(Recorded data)

■ ■ ■ ■

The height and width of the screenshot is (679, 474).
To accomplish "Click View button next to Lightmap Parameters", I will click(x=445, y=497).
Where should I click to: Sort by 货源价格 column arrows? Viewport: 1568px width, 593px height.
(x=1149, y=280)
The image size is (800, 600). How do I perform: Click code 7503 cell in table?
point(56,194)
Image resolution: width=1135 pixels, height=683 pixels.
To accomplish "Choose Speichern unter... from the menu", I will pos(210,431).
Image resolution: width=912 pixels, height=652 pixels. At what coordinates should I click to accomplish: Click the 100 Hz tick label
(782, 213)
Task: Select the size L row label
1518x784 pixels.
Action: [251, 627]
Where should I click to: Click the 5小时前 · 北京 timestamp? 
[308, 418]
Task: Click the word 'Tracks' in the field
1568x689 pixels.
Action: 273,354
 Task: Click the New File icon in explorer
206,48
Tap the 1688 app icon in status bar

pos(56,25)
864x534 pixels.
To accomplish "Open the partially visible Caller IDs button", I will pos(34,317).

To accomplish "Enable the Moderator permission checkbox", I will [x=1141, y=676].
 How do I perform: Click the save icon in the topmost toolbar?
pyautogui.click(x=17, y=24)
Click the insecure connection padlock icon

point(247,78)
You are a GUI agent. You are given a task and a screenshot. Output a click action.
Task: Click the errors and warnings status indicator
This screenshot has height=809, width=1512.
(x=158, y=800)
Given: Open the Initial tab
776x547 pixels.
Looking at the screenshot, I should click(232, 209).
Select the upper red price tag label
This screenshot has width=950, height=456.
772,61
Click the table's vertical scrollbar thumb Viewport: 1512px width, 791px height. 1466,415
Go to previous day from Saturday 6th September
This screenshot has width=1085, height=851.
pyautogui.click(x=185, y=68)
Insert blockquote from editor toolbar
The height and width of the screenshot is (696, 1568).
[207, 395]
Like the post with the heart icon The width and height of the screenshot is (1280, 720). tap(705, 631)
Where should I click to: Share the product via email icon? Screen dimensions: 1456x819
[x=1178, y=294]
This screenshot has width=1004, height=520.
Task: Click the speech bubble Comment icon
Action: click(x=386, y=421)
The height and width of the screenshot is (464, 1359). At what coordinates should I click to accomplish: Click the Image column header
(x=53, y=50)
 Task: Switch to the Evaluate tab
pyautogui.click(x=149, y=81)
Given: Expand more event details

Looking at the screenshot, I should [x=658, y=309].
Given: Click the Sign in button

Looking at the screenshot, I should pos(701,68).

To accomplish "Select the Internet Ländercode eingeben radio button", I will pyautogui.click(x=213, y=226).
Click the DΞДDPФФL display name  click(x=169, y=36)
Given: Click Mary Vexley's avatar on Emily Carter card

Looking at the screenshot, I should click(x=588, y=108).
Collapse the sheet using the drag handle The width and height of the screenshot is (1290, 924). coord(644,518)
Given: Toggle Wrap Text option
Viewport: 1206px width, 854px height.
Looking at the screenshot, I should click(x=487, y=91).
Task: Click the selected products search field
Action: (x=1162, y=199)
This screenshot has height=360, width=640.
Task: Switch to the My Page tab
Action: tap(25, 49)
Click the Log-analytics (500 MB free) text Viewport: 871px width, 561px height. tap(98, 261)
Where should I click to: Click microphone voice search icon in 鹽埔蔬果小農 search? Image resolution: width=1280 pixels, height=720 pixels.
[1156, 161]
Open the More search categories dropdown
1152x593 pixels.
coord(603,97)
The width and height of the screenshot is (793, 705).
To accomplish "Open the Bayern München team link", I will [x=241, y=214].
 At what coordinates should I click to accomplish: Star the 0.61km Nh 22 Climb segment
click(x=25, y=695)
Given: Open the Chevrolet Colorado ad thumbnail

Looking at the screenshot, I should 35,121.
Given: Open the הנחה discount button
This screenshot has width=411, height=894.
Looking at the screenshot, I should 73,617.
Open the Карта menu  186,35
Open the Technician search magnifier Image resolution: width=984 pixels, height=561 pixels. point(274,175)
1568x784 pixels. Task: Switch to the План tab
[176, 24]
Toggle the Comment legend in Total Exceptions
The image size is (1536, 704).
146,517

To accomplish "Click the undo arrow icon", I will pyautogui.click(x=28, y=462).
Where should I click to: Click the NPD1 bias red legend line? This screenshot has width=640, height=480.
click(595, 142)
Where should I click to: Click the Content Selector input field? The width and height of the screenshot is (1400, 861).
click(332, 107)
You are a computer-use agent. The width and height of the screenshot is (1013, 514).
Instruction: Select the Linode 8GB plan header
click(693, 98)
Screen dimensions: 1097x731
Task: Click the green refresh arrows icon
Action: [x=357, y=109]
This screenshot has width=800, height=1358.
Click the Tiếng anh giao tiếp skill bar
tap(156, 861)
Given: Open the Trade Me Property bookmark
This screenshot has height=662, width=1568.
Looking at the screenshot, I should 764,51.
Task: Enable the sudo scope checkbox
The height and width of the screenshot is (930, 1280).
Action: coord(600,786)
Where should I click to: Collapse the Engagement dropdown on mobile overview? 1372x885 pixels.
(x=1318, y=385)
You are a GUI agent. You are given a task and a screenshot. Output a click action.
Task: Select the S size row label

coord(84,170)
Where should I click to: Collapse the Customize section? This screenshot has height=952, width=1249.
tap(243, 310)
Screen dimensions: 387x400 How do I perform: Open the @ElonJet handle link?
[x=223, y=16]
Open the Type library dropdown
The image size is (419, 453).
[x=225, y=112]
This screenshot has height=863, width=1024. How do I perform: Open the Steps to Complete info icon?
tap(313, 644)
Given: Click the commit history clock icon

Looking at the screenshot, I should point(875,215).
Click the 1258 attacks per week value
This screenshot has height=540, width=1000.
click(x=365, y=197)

■ ■ ■ ■

Update the entries by changing every "Viewport" to "Display", and reproduce them with nothing else altered.

The height and width of the screenshot is (679, 474).
To accomplish "Click View button next to Lightmap Parameters", I will click(x=445, y=497).
Where should I click to: Sort by 货源价格 column arrows? Display: 1568px width, 593px height.
(x=1149, y=280)
The image size is (800, 600). How do I perform: Click code 7503 cell in table?
point(56,194)
Image resolution: width=1135 pixels, height=683 pixels.
To accomplish "Choose Speichern unter... from the menu", I will pos(210,431).
Image resolution: width=912 pixels, height=652 pixels. At what coordinates should I click to accomplish: Click the 100 Hz tick label
(782, 213)
Task: Select the size L row label
1518x784 pixels.
Action: [251, 627]
Where should I click to: Click the 5小时前 · 北京 timestamp? 
[308, 418]
Task: Click the word 'Tracks' in the field
1568x689 pixels.
Action: 273,354
 Task: Click the New File icon in explorer
206,48
Tap the 1688 app icon in status bar

pos(56,25)
864x534 pixels.
To accomplish "Open the partially visible Caller IDs button", I will pos(34,317).

To accomplish "Enable the Moderator permission checkbox", I will [x=1141, y=676].
 How do I perform: Click the save icon in the topmost toolbar?
pyautogui.click(x=17, y=24)
Click the insecure connection padlock icon

point(247,78)
You are a GUI agent. You are given a task and a screenshot. Output a click action.
Task: Click the errors and warnings status indicator
This screenshot has height=809, width=1512.
(x=158, y=800)
Given: Open the Initial tab
776x547 pixels.
Looking at the screenshot, I should click(232, 209).
Select the upper red price tag label
This screenshot has width=950, height=456.
772,61
Click the table's vertical scrollbar thumb Display: 1512px width, 791px height. 1466,415
Go to previous day from Saturday 6th September
This screenshot has width=1085, height=851.
pyautogui.click(x=185, y=68)
Insert blockquote from editor toolbar
The height and width of the screenshot is (696, 1568).
[207, 395]
Like the post with the heart icon The width and height of the screenshot is (1280, 720). tap(705, 631)
Where should I click to: Share the product via email icon? Screen dimensions: 1456x819
[x=1178, y=294]
This screenshot has width=1004, height=520.
Task: Click the speech bubble Comment icon
Action: click(x=386, y=421)
The height and width of the screenshot is (464, 1359). At what coordinates should I click to accomplish: Click the Image column header
(x=53, y=50)
 Task: Switch to the Evaluate tab
pyautogui.click(x=149, y=81)
Given: Expand more event details

Looking at the screenshot, I should [x=658, y=309].
Given: Click the Sign in button

Looking at the screenshot, I should pos(701,68).

To accomplish "Select the Internet Ländercode eingeben radio button", I will pyautogui.click(x=213, y=226).
Click the DΞДDPФФL display name  click(x=169, y=36)
Given: Click Mary Vexley's avatar on Emily Carter card

Looking at the screenshot, I should click(x=588, y=108).
Collapse the sheet using the drag handle The width and height of the screenshot is (1290, 924). coord(644,518)
Given: Toggle Wrap Text option
Display: 1206px width, 854px height.
Looking at the screenshot, I should click(x=487, y=91).
Task: Click the selected products search field
Action: (x=1162, y=199)
This screenshot has height=360, width=640.
Task: Switch to the My Page tab
Action: tap(25, 49)
Click the Log-analytics (500 MB free) text Display: 871px width, 561px height. tap(98, 261)
Where should I click to: Click microphone voice search icon in 鹽埔蔬果小農 search? Image resolution: width=1280 pixels, height=720 pixels.
[1156, 161]
Open the More search categories dropdown
1152x593 pixels.
coord(603,97)
The width and height of the screenshot is (793, 705).
To accomplish "Open the Bayern München team link", I will [x=241, y=214].
 At what coordinates should I click to accomplish: Star the 0.61km Nh 22 Climb segment
click(x=25, y=695)
Given: Open the Chevrolet Colorado ad thumbnail

Looking at the screenshot, I should 35,121.
Given: Open the הנחה discount button
This screenshot has width=411, height=894.
Looking at the screenshot, I should 73,617.
Open the Карта menu  186,35
Open the Technician search magnifier Image resolution: width=984 pixels, height=561 pixels. point(274,175)
1568x784 pixels. Task: Switch to the План tab
[176, 24]
Toggle the Comment legend in Total Exceptions
The image size is (1536, 704).
146,517

To accomplish "Click the undo arrow icon", I will pyautogui.click(x=28, y=462).
Where should I click to: Click the NPD1 bias red legend line? This screenshot has width=640, height=480.
click(595, 142)
Where should I click to: Click the Content Selector input field? The width and height of the screenshot is (1400, 861).
click(332, 107)
You are a computer-use agent. The width and height of the screenshot is (1013, 514).
Instruction: Select the Linode 8GB plan header
click(693, 98)
Screen dimensions: 1097x731
Task: Click the green refresh arrows icon
Action: [x=357, y=109]
This screenshot has width=800, height=1358.
Click the Tiếng anh giao tiếp skill bar
tap(156, 861)
Given: Open the Trade Me Property bookmark
This screenshot has height=662, width=1568.
Looking at the screenshot, I should 764,51.
Task: Enable the sudo scope checkbox
The height and width of the screenshot is (930, 1280).
Action: coord(600,786)
Where should I click to: Collapse the Engagement dropdown on mobile overview? 1372x885 pixels.
(x=1318, y=385)
You are a GUI agent. You are given a task and a screenshot. Output a click action.
Task: Select the S size row label

coord(84,170)
Where should I click to: Collapse the Customize section? This screenshot has height=952, width=1249.
tap(243, 310)
Screen dimensions: 387x400 How do I perform: Open the @ElonJet handle link?
[x=223, y=16]
Open the Type library dropdown
The image size is (419, 453).
[x=225, y=112]
This screenshot has height=863, width=1024. How do I perform: Open the Steps to Complete info icon?
tap(313, 644)
Given: Click the commit history clock icon

Looking at the screenshot, I should point(875,215).
Click the 1258 attacks per week value
This screenshot has height=540, width=1000.
click(x=365, y=197)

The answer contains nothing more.